* _Required work_: Produce one exact copy of the records, no pictures.

* _Provided data_:
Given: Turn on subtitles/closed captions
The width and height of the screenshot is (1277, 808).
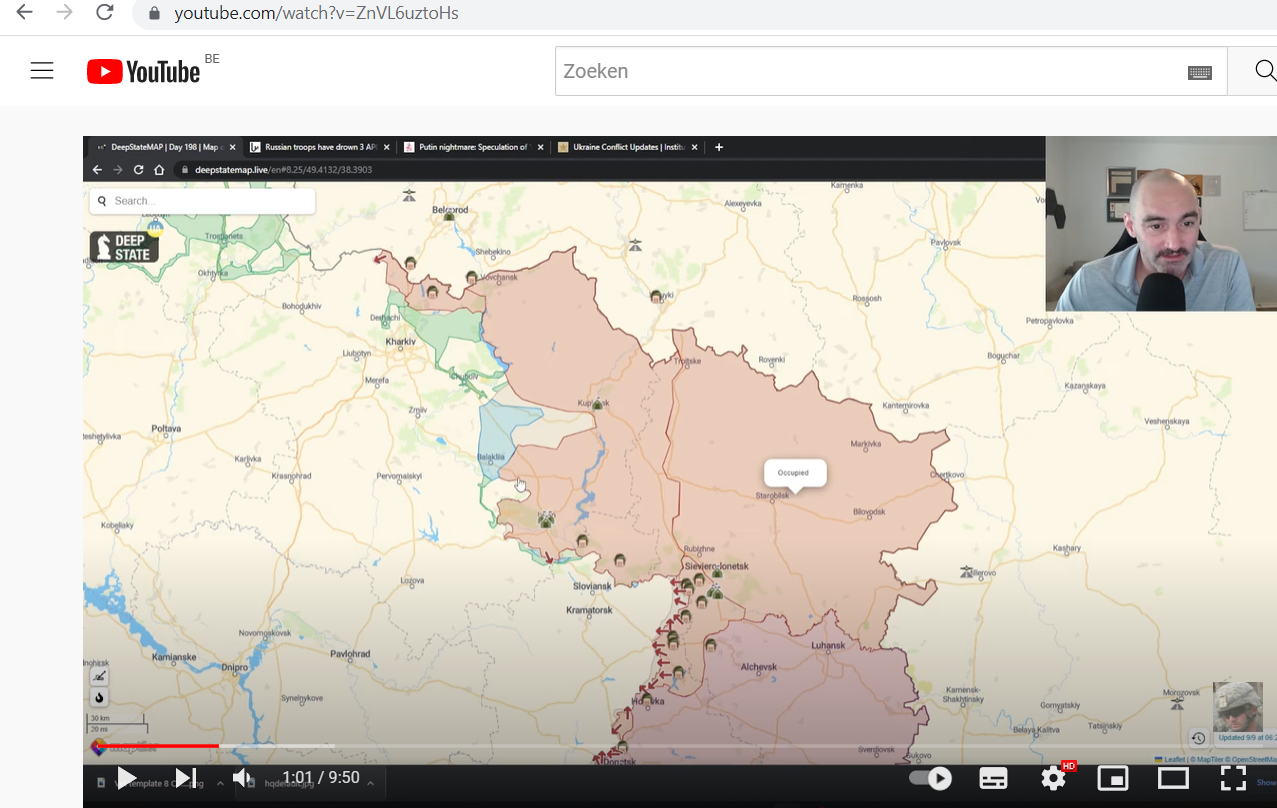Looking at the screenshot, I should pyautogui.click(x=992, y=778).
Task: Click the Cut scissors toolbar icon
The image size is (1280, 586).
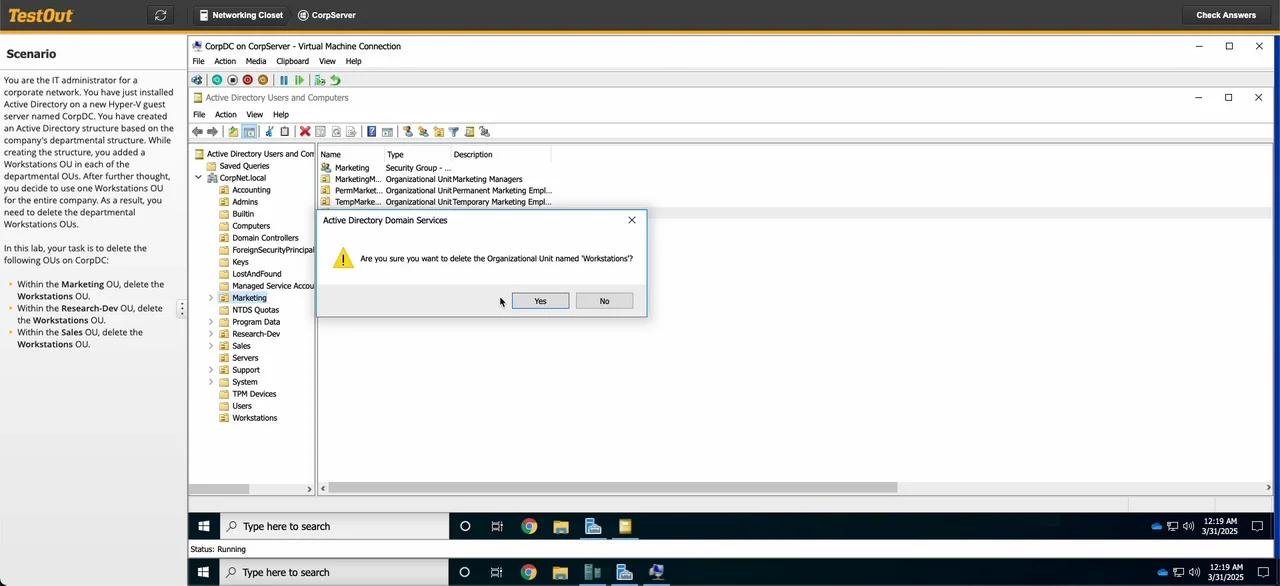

* _Output of the exercise_:
Given: Turn on subtitles/closed captions
The width and height of the screenshot is (1277, 808).
Looking at the screenshot, I should pyautogui.click(x=992, y=778).
Task: Click the Cut scissors toolbar icon
The image size is (1280, 586).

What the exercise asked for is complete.